A mudança para a nova área, conhecida como Tekoha Pyahu, transcende a mera transferência geográfica. Ela simboliza um esforço concreto de reconhecimento e restituição de direitos, prometendo melhores condições de moradia, acesso a serviços essenciais e uma base para o fortalecimento cultural. No entanto, o processo não está isento de desafios, e a comunidade, embora esperançosa, vê a iniciativa como um passo inicial em um longo caminho rumo à justiça plena.
Por que isso importa?
Contexto Rápido
- A construção da Usina de Itaipu na década de 1970 resultou no alagamento de vastas áreas e na desapropriação de terras tradicionais dos Avá-Guarani, forçando o deslocamento e a precarização da vida de muitas famílias indígenas.

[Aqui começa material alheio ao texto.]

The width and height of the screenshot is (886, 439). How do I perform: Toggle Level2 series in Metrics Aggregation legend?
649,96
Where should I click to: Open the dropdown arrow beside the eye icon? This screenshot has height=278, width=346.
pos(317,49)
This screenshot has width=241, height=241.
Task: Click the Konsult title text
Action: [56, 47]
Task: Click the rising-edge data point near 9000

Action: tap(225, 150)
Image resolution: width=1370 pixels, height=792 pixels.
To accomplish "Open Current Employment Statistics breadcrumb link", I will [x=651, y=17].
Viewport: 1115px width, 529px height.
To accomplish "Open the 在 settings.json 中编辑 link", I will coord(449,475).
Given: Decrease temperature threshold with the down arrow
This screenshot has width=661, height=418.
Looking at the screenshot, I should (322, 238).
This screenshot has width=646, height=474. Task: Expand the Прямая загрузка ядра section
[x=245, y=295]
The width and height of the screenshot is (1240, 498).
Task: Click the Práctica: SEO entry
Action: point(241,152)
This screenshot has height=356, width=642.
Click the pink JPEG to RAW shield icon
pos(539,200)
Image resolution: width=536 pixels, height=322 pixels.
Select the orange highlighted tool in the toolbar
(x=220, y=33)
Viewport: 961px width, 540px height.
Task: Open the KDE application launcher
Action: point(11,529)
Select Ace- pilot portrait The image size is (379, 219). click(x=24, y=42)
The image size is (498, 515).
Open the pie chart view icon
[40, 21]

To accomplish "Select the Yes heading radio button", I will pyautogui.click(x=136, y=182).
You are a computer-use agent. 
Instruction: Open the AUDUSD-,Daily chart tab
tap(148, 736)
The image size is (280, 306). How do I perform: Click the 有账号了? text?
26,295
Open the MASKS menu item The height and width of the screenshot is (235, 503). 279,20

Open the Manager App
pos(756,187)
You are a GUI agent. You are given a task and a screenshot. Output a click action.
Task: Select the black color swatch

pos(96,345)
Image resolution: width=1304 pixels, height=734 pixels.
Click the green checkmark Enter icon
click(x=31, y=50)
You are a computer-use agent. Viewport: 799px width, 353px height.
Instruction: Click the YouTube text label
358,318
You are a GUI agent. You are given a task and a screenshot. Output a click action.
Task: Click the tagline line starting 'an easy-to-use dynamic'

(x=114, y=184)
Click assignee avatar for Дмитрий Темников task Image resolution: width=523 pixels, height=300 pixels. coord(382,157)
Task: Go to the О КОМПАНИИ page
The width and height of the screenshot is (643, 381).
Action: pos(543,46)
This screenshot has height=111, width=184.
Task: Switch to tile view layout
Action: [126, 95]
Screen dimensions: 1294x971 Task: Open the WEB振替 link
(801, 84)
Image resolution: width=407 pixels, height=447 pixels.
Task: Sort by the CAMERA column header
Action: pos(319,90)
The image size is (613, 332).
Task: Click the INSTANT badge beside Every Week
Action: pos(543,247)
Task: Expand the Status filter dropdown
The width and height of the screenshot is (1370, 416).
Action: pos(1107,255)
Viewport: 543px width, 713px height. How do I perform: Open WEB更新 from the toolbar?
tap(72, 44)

- O acordo homologado pelo STF em março de 2025 estabelece a aquisição de pelo menos 3 mil hectares para as comunidades indígenas, com um investimento inicial de R$ 240 milhões. Até o momento, mais de 700 hectares já foram comprados, totalizando R$ 84,7 milhões.
- O Oeste do Paraná é uma região historicamente marcada por intensos conflitos fundiários, onde a expansão do agronegócio e a disputa por terras tradicionais indígenas geram tensões constantes, com episódios recentes de violência.